Wellness • 27/5/2026

Exercise for Anxiety and Depression in Women: A Coach's Honest Take

Exercise is one of the most evidence-based interventions for mood — comparable to medication for many cases of mild to moderate anxiety and depression. The dose, the type, what works when you're too low to start, and when to involve a doctor.

Woman exercising outdoors as part of mental health routine

Exercise is not a substitute for proper mental healthcare. It is, however, one of the most well-evidenced interventions for anxiety and depression — and for mild-to-moderate cases, the research suggests it works roughly as well as antidepressant medication, often with better long-term outcomes.

That’s not soft “wellness influencer” claim. The 2023 British Journal of Sports Medicine umbrella review of 1,039 trials concluded that physical activity is 1.5× more effective than standard counselling and medication for depression in many cases.

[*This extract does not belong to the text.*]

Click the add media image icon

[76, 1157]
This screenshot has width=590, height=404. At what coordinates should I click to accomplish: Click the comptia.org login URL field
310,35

Here’s the honest, practical version of how to use it — and when it’s not enough.

The dose that works

The research is consistent on dosage:

  • 150 minutes a week of moderate-intensity activity is the well-established floor for measurable mood improvement
  • Strength training 2–3× a week adds meaningfully on top of cardio alone
  • Higher intensity helps more, up to a point — beyond that (chronic over-training), the cortisol cost cancels the mood benefit
  • Duration of the program matters more than any single session — 4 weeks of consistent training is roughly when most women feel the difference; 12 weeks for full effect

For an Indian woman, that’s about 30 minutes a day, 5 days a week — plus 2–3 of those days being strength sessions.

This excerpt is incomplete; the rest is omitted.